HOW TO WIND-UP YOUR OWN COMPANY
Voluntary Liquidation
A company can only be put into voluntary liquidation by its shareholders. The liquidator appointed must be an authorised insolvency practitioner. The liquidation begins from the time the resolution to wind-up is passed.
Members' voluntary liquidation
A members' voluntary liquidation can only take place if the company is solvent. The directors must make a formal declaration of solvency, which must:
Creditors' voluntary liquidation
If the majority of directors do not make a declaration of solvency, or the company is insolvent, the shareholders can still vote for a voluntary liquidation. This type of liquidation is called a creditors' voluntary liquidation. To vote for a voluntary liquidation, the shareholders must:
- hold a general meeting of the company; and
- pass a resolution for voluntary winding up (as for members' voluntary liquidation).
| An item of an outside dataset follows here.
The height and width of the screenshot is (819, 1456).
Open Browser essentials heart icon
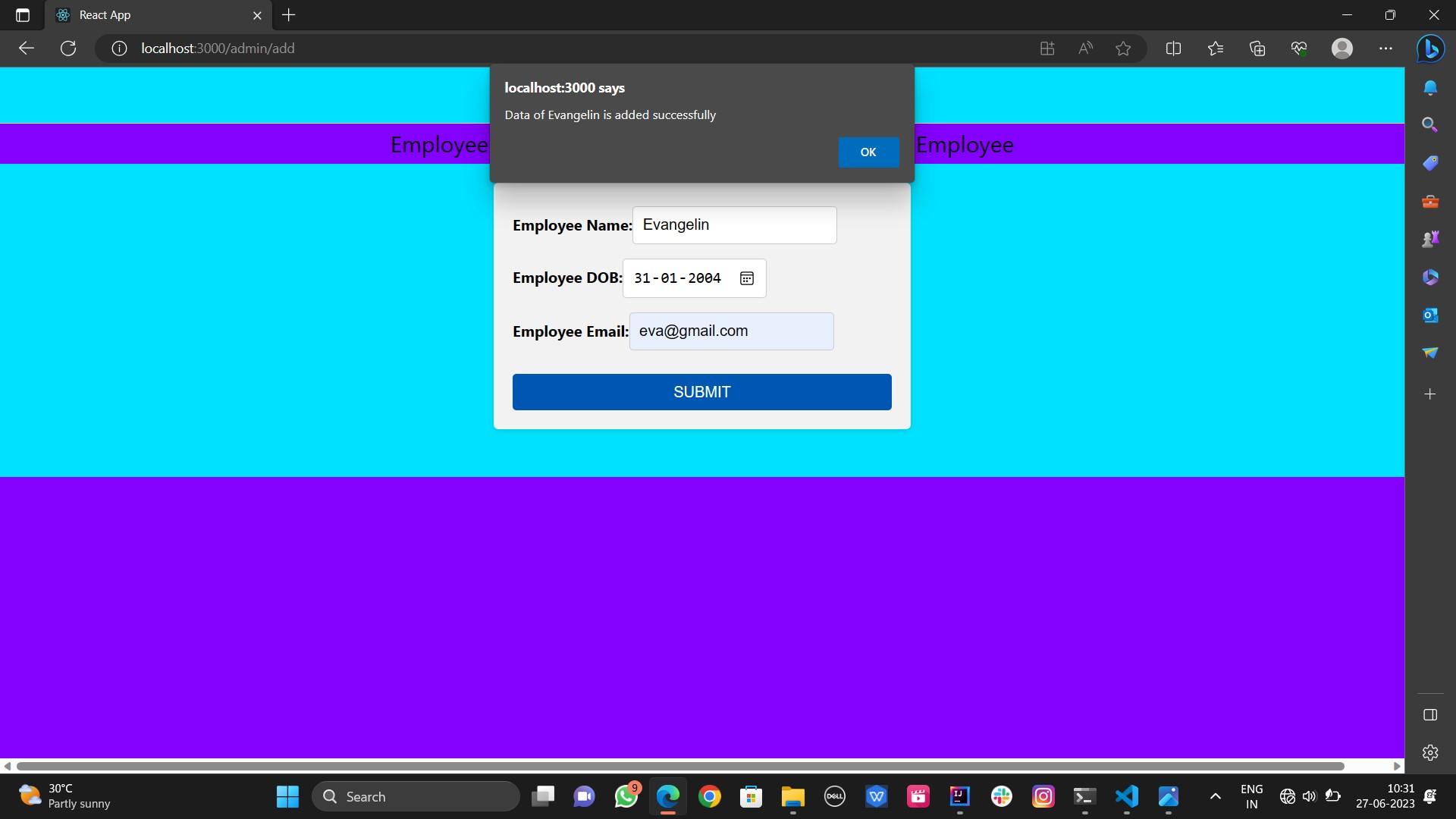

The company can nominate an authorised insolvency practitioner as liquidator. It must also call a meeting of creditors (usually on the same day as the shareholders' meeting) at which they receive details of its financial affairs. The creditors can nominate a liquidator and their nomination will usually override that of the shareholders, if different.
Compulsory Liquidation
The High Court can make a winding-up order on the application of a relevant person (see below). The application is known as the "winding-up petition".
Who can put a company in compulsory liquidation?
A petition for the winding up of a company is usually presented to the High Court by a creditor.
Less frequently, the company itself, its directors or a shareholder may petition, as (in some circumstances) may an administrative receiver, an administrator, a supervisor of a voluntary arrangement, the Department, the Financial Services Authority, the chief clerk (Crown Court), a clerk of petty sessions, or the Official Receiver. A winding-up petition can still be presented even if a company is already in administrative receivership or voluntary liquidation.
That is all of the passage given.